-- Document excerpt --
━━━━

She said I could. Standing alone in the sea of green-clad excited strangers, this tall woman befriended me. She was probably in her 40s and said she lives in the city area. Used to be a part of the Iloilo Running Buddies. Already ran an ultra marathon. Yes, yes, she said I could make it.
She told me to keep close to her, to calm myself. She would pace me. When the gun was fired, we ran through the arc together. There was a rain of confetti. She raised my hand. It was awkward. It was nice.
I had to resist the fervor of the pack. Everyone was high and eager to set personal records, but everybody else can run past me. I know my pace. A few months back, I dared to go for a half-marathon under the cutoff time of two hours and 30 minutes. I wasn’t trying to make a circuit record or make the podium finish. I was running for myself and I knew that if I want to make it, I have to play within my limits. I just had to run easy on my first miles.

━━━━

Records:
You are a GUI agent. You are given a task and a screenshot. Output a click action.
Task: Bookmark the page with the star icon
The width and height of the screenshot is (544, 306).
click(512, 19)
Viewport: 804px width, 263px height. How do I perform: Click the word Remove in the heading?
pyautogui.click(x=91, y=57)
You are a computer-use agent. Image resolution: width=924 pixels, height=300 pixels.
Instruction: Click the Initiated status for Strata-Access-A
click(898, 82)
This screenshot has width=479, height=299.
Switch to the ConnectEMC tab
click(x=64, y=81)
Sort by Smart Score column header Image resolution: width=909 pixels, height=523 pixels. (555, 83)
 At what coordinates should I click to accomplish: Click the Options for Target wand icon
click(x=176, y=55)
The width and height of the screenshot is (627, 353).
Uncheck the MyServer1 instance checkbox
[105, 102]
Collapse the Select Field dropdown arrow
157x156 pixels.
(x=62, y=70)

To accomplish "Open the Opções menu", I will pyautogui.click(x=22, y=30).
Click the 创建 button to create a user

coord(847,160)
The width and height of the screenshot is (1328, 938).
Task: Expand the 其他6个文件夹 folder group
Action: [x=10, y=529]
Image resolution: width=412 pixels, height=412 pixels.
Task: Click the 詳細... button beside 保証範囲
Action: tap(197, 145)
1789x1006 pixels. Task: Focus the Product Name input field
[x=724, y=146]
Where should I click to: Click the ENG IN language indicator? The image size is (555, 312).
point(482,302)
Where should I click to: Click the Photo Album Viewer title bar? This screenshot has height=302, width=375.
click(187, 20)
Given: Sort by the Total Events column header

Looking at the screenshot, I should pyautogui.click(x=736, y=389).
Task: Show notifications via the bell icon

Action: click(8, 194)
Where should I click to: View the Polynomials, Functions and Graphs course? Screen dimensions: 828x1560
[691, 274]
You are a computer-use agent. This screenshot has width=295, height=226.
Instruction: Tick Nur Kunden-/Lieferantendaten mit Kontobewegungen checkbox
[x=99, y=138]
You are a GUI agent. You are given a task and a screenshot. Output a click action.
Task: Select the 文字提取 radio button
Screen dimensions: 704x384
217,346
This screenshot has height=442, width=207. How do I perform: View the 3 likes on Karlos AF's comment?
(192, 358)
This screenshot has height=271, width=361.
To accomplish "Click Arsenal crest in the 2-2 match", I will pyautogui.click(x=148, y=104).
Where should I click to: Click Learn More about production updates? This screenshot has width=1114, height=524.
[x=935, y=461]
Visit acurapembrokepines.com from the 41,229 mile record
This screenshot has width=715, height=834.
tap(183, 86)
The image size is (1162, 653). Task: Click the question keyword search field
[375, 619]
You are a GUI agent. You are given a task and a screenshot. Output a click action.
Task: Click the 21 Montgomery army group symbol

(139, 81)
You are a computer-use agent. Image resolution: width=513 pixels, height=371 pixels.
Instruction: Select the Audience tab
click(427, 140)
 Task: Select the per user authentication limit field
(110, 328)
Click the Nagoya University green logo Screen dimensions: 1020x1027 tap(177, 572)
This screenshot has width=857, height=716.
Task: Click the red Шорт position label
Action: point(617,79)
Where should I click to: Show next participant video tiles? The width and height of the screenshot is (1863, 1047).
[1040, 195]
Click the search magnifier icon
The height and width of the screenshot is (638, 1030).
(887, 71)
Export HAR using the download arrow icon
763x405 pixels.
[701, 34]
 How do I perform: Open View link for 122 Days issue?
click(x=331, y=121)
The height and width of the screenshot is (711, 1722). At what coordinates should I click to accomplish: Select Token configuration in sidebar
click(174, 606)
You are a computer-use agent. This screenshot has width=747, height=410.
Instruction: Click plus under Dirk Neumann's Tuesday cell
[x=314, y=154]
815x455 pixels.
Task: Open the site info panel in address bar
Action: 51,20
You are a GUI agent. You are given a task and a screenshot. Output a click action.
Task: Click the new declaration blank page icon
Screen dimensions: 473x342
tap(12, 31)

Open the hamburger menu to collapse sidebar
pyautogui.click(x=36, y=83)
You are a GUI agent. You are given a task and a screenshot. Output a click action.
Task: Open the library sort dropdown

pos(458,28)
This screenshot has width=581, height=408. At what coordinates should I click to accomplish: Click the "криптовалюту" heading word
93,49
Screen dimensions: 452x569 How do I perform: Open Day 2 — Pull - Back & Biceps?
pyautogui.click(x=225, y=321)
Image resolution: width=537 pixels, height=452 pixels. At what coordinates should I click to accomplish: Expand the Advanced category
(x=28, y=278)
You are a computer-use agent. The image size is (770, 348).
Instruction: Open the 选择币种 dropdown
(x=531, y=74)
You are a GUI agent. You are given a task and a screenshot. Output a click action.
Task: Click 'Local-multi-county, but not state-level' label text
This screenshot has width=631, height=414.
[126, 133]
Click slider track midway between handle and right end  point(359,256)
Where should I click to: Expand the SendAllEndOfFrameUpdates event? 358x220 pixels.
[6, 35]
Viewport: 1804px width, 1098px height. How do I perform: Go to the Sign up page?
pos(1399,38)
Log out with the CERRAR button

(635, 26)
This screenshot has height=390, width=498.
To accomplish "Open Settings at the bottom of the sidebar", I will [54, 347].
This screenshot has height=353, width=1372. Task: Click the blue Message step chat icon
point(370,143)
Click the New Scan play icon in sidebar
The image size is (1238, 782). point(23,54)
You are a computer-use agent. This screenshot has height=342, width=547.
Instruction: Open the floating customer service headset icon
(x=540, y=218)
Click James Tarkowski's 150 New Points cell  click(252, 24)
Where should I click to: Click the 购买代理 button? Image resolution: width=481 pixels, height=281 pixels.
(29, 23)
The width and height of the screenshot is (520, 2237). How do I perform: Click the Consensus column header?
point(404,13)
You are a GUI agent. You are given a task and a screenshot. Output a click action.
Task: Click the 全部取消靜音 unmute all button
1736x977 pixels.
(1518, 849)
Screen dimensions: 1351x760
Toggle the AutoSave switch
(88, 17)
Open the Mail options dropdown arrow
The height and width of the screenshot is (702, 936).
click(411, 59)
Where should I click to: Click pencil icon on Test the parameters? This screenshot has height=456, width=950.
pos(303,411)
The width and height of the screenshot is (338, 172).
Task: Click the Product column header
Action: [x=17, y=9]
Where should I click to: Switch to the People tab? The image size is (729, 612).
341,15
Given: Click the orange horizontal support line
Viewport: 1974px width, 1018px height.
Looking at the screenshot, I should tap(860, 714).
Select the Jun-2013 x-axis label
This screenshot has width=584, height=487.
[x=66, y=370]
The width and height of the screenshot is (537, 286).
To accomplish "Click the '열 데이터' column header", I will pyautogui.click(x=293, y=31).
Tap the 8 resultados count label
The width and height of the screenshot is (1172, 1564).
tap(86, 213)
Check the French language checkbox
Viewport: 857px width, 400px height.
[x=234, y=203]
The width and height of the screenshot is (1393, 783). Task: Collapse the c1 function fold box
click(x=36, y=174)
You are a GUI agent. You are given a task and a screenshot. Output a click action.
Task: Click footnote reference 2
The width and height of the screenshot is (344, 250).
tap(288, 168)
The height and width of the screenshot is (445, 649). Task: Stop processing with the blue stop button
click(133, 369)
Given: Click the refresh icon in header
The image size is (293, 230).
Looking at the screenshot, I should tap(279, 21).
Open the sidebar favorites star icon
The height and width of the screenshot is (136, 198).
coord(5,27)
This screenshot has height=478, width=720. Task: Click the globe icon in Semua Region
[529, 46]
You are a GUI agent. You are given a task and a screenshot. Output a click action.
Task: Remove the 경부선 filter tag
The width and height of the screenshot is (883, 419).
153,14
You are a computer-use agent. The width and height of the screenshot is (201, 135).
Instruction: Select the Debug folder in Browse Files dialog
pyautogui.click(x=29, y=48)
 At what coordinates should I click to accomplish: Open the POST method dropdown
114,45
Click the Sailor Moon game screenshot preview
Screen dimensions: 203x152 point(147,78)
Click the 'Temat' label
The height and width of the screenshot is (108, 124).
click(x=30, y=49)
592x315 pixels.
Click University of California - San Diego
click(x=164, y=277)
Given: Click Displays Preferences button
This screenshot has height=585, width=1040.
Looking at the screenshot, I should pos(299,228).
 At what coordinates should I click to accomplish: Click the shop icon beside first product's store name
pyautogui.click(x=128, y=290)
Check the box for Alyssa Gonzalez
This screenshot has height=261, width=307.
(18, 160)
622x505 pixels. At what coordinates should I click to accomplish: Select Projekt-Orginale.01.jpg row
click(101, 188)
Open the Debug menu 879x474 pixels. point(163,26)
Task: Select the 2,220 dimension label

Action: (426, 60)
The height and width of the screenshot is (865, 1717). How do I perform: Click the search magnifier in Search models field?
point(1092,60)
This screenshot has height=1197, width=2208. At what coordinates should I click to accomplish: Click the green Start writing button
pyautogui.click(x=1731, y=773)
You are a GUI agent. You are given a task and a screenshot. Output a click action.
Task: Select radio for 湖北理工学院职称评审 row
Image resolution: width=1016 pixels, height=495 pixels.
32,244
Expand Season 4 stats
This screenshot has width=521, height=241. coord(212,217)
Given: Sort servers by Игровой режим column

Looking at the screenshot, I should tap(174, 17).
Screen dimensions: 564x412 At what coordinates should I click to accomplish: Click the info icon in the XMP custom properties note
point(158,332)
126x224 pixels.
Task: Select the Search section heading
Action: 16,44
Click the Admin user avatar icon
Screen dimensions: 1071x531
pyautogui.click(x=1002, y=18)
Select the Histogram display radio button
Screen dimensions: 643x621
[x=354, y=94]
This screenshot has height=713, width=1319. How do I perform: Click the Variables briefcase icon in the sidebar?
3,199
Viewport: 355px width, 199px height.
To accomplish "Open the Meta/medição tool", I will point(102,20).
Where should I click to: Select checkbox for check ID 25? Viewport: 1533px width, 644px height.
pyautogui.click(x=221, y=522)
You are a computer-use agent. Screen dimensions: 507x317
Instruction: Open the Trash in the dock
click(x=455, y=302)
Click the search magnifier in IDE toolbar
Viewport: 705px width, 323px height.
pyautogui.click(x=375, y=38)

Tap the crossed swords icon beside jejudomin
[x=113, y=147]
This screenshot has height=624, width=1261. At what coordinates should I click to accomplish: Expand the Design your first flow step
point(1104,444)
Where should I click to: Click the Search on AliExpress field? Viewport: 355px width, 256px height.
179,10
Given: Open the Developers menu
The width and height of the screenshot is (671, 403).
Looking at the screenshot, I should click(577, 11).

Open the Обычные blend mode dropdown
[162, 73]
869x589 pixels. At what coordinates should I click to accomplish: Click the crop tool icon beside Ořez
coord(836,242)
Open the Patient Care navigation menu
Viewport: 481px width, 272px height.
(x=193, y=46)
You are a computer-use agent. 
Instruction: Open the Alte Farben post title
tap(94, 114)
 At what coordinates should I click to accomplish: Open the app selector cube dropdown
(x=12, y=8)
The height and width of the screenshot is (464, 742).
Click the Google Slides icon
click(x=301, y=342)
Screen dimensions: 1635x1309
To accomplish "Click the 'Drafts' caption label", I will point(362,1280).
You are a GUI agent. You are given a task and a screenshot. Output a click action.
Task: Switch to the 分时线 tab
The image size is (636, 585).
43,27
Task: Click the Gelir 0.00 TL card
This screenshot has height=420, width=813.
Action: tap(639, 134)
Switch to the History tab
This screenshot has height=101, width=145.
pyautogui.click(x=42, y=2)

━━━━

-- Set exercise --
Please write what comes next in the half-marathon story above, picking up right after its final sentence.

-- Final answer --
The first few kilometers are always the hardest. Kilometer 7 is sometimes easier than kilometer 2. Beginning at anything is almost always going to be tough. I was reflecting on this idea, reinforcing it to my memory, when my newfound friend ran up to me and squeezed something into my hand. With the light of the lamp posts and the fading stars at dawn, it turned out to be a bar of Snickers. Just holding it there already gave me a surge of energy. I wish I could’ve told her that.
Along the way, the elite marathon runners were already returning. They were running tall and strong. Despite pained expressions, their strides were fast and sure. There are just some hardships we are willing to suffer for God knows why.
When can I ever run my first marathon? I had to chide myself. When I first started, I couldn’t run 500 meters without wondering if my knees are still attached to the rest of my legs or that if my lungs are still coordinating with my heart. A half-marathon is a long way from my first 3K fun run which back then I thought was crippling enough.
Running past the 10 KM sign, I thought I couldn’t run that far back plus one kilometer anymore. But looking around, it was obvious that the rest are pushing their limits. It would be a disservice to them as much as to myself to give up halfway. Somehow my friend reappeared, steady with her pace. “Kaya pa?” she said. “Kayanon,” I laughed, trying to sound strong.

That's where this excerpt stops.